Today corporations are being challenged to rethink global strategies in which one-size-fits-all products are produced for the global market using world-scale production facilities and supply chains. Even so-called locally responsive strategies are often little more than pre-existing corporate solutions tailored to "fit" local markets: Technologies are frequently transferred from the corporate lab and applied in unfamiliar cultural and environmental settings; unmet needs in new markets are identified through demographic (secondary) data. The result is stillborn products and inappropriate business models that fail to effectively address real needs.
The next challenge will thus be for corporations to become "indigenous" to the places in which they operate (see Exhibit 1.2). Doing so will require that they first widen the corporate bandwidth by admitting voices that have, up to now, been excluded; this means becoming radically transactive rather than just radically transparent. It will also entail the development of new "native" capabilities that enable a company to develop fully contextualized solutions to real problems in ways that respect local culture and natural diversity. When combined with multinational corporation's (MNC) ability to provide technical resources, investment, and global learning, native capability can enable companies to become truly embedded in the local context. It was with this realization that I embarked on a new professional challenge in 2003, having accepted the Samuel C. Johnson Chair in Sustainable Global Enterprise at Cornell University's Johnson School of Management. Our initiative at Cornell has spawned a new effort, the Base of the Pyramid Protocol, which seeks to develop a practical approach for becoming indigenous.
Exhibit 1.2 Indigenous Enterprise: The Next Sustainability Challenge
Unilever's Indian subsidiary, Hindustan Lever Limited (HLL), provides an interesting glimpse of the development of native capabilities in its efforts to pioneer new markets among the rural poor.33 HLL requires all employees in India to spend six weeks living in rural villages, actively seeks local consumer insights and preferences as it develops new products, and sources raw materials almost exclusively from local producers. The company also created an R&D center in rural India focused specifically on technology and product development to serve the needs of the poor. HLL uses a wide variety of local partners to distribute its products and also supports the efforts of these partners to build local capabilities. In addition, HLL provides opportunities and training to local entrepreneurs and actively experiments with new types of distribution, such as selling via local product demonstrations and village street theaters.

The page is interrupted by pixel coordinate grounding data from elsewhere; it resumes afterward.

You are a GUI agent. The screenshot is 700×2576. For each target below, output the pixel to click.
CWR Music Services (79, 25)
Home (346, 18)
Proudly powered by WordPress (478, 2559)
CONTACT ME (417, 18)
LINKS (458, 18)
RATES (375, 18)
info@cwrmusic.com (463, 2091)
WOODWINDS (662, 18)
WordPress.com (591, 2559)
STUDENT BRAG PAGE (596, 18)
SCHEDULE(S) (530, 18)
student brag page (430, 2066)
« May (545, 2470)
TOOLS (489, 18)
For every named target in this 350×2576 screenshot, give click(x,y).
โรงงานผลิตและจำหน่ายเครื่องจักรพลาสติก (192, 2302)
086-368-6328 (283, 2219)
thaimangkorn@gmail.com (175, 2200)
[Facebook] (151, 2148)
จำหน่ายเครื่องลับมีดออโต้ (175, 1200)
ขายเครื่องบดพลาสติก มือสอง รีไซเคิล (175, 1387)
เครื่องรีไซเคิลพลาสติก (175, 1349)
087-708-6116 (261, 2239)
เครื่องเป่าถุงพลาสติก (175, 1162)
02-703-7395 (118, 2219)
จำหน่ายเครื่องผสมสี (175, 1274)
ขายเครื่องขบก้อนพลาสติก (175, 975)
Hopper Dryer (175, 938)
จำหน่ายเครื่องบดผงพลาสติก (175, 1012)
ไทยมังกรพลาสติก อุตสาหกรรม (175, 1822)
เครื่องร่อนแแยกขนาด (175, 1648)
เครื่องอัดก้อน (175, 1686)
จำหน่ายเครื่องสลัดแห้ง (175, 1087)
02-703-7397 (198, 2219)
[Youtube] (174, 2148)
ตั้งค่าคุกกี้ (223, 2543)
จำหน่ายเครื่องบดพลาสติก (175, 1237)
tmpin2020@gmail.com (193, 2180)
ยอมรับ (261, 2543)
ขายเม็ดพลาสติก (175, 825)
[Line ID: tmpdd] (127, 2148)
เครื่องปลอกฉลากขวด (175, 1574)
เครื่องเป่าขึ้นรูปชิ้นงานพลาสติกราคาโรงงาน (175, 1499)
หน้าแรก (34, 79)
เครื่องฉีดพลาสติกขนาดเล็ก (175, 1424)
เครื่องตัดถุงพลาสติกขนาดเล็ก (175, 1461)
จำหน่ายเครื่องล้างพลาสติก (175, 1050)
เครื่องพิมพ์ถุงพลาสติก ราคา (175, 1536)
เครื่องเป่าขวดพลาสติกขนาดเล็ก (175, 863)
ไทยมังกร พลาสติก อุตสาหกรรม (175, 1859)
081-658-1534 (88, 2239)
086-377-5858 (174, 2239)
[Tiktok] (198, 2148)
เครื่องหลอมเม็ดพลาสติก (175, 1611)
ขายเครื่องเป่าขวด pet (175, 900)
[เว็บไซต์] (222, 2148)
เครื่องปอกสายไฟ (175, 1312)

By developing local understanding, building local capacity, and encouraging a creative and flexible market entry process, HLL has been able to generate substantial revenues and profits from operating in low-income markets. Today more than half of HLL's revenues come from customers at the base of the economic pyramid. Using the approach to product development, marketing, and distribution pioneered in rural India, Unilever has also been able to leverage a rapidly growing and profitable business focused on low-income markets in other parts of the developing world. Even more important, through its new strategy, HLL has created tens of thousands of jobs, improved hygiene and quality of life, and become a partner in development among the poor themselves.